YOUR TASK
Render the lines from the one containing "Viewport: 550px width, 407px" through the end of the material, inclusive, as a numbered list, omitting blank lines. Leave the pictures out of the list.

RECORD EXCERPTS
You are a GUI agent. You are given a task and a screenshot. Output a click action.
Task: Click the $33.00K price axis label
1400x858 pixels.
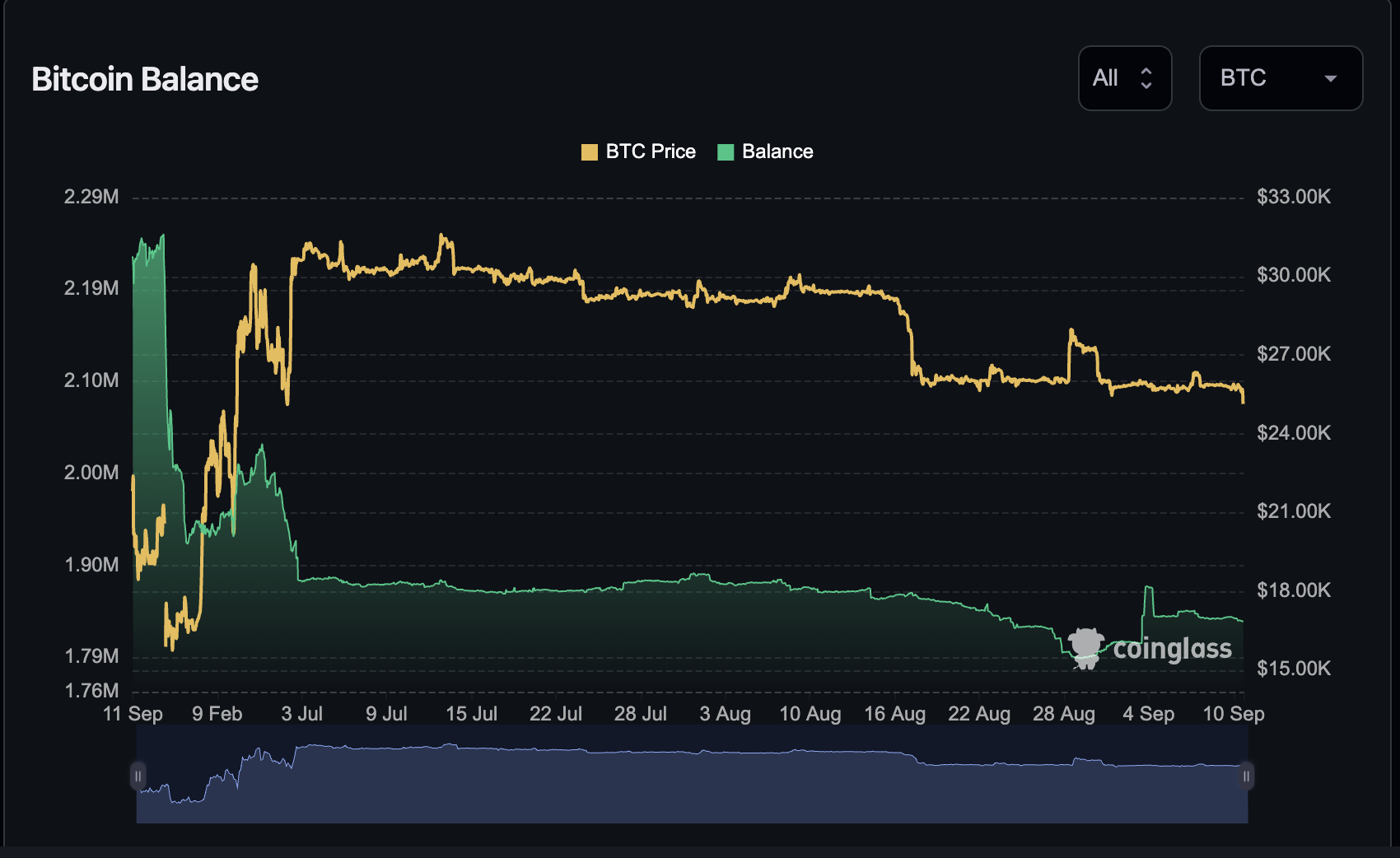click(1293, 197)
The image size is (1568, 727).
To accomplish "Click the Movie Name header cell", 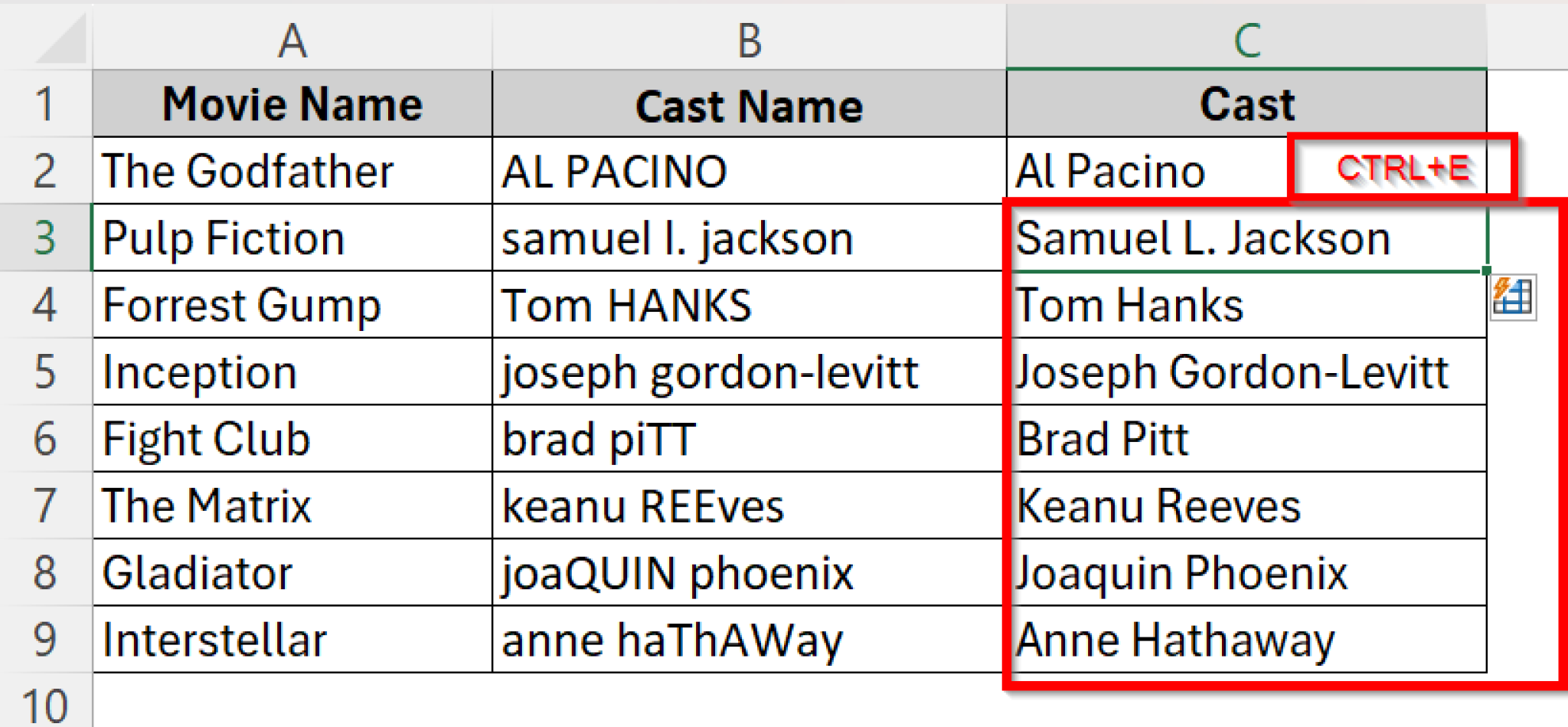I will (x=292, y=104).
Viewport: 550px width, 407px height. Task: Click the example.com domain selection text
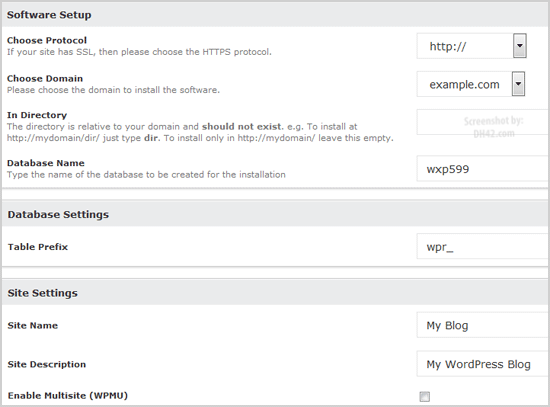click(x=464, y=84)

RESPONSE TO THIS TASK
1. Viewport: 550px width, 407px height. Task: Click the example.com domain selection text
2. click(x=464, y=84)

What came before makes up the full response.